En lo profundo de las barrancas del municipio de Cardonal, en medio del semidesierto hidalguense, habita un tesoro de la naturaleza: las Grutas de Tolantongo, en el estado de Hidalgo. Este destino con el azul del cielo en plena tierra es, por mucho, uno de los más paradisiacos espacios de relajación y placer del centro del país.

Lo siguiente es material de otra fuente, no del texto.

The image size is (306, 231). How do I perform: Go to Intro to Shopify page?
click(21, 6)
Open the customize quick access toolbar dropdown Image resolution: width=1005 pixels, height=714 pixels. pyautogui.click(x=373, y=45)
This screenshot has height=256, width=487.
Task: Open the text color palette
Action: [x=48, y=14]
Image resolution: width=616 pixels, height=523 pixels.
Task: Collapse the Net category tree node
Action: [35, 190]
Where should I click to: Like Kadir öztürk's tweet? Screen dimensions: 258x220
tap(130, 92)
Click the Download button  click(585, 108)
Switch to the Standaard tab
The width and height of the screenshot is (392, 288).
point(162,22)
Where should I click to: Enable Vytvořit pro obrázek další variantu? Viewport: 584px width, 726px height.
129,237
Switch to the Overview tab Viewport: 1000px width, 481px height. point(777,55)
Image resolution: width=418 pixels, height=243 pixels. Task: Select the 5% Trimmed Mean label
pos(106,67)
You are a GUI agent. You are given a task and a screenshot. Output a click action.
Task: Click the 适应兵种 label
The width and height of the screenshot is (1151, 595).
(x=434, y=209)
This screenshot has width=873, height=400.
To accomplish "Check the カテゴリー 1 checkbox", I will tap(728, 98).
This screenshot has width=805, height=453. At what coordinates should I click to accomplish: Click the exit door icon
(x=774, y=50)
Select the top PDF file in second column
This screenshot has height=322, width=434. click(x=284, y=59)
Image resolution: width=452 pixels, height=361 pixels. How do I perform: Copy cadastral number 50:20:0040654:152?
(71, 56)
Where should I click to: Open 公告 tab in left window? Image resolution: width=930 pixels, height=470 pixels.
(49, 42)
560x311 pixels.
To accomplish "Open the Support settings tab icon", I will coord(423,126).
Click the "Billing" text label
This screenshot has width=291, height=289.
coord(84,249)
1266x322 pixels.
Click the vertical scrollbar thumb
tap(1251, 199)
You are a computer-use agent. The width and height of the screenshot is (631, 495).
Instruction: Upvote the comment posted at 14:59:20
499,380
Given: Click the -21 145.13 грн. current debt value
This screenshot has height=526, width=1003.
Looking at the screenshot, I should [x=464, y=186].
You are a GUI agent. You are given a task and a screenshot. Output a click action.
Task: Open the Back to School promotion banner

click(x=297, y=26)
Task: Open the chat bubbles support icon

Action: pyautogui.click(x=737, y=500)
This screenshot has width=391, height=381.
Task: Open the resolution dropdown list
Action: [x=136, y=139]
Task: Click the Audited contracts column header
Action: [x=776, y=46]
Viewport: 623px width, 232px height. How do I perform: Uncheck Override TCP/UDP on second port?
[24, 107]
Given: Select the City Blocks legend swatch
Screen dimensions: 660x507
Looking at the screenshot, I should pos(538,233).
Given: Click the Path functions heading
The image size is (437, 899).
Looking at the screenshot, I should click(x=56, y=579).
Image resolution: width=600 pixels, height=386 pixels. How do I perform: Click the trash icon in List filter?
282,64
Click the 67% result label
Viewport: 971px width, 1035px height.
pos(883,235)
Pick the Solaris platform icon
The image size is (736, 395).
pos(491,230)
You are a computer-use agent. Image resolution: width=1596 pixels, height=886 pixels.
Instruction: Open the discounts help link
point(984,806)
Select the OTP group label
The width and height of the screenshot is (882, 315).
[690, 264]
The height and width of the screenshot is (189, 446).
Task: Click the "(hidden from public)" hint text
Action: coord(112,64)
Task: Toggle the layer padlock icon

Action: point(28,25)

Procedente de las capas subterráneas de la tierra emana un río con un caudaloso torrente de aguas mágicas, tanto por su increíble color azul turquesa como por su temperatura casi perfecta de 38°C. La temperatura promedio de un cuerpo humano sano es de 37 grados, apenas 1 grado menos que las aguas de Tolantongo, esto crea un efecto singular: el agua, poco a poco, deja de percibirse como tal y se integra a la perfección al cuerpo, o viceversa, hasta que uno es agua y las horas simplemente transcurren en un estado de relajación y paz insólito para un ser de ciudad.

¡A gozar del agua! Ya sea desde el túnel ubicado en la parte superior de la montaña, una auténtica sala de vapor tubular…

O desde la majestuosa gruta principal con bóvedas de 30 metros de altura y poderosas regaderas termales por doquier.

Eso sí, ten cuidado en temporada de lluvias. Debido al afluente de otras corrientes, el río se vuelve frío y demasiado caudaloso, y es probable que la gruta y el túnel estén cerrados al público.